= Offshore islets of Urup =

The Offshore islets of Urup include several tiny islets and rocks scattered around the coast of Urup island, which in turn is a part of Greater Kuril Chain in Sakhalin Oblast of Russia.

| Name | Area, km² | Maximum height, m | Latitude | Longitude |
| Taira islands | 0,6 | - | 46°14′ | 150°36′ |  |
| Shchetininoy | - | - | 46°14′ | 150°35′ |  |
| Marshala Vasilevskogo | - | - | 46°13,9′ | 150°35,1′ |  |
| Gromyko | - | - | 46°14′ | 150°36′ |  |
| Bliznetsy islands | 0,3 | 95,1 | 46°13′ | 150°29′ |  |
| Sanycha | 0,17 | 95,1 | 46°13′ | 150°29′ |  |
| Minervy | 0,0548 | - | 46°13′ | 150°30′ |  |
| Pivnaya Kruzhka | 0,0075 | - | 46°13′ | 150°30′ |  |
| Krab | 0,06 | 30 | 45°38′ | 149°26′ |  |
| Kuvshin | - | - | 45°59′ | 149°54′ |  |
| Petushkova | - | - | 46°3′ | 149°59′ |  |
| Chaika | - | - | 46°13′ | 150°24′ |  |

== History ==
In 1855 the islets together with Urup were confirmed as part of Russian Empire on conditions of Treaty of Shimoda.

In 1875 they were incorporated into Empire of Japan on conditions of Treaty of Saint Petersburg.

After World War II the islets have become part of the USSR and then Russia.

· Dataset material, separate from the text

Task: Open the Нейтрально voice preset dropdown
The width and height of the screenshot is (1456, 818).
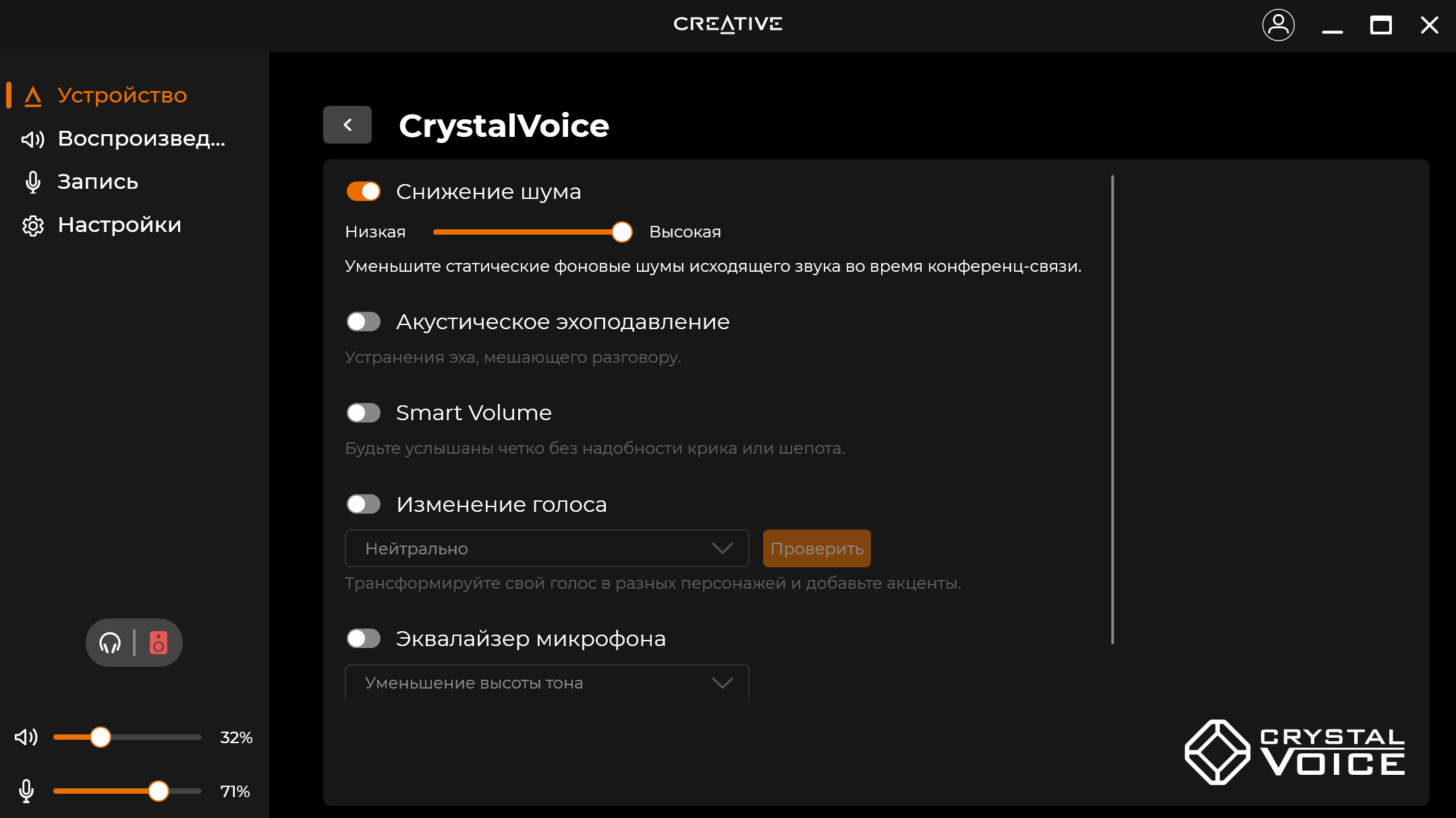Action: coord(547,548)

Many of them remained unnamed during the Soviet era, though previously they used to have Japanese names. Russian Geographical Society made expedition to the area in 2012 to generate ideas for naming further five islets which were officially given Russian names in 2017. Two of them, Gromyko and Schetininoy, are part of Urup's islets. In 2020 another one of Urup's islets was officially named after Aleksandr Vasilevsky who was Marshal of the Soviet Union.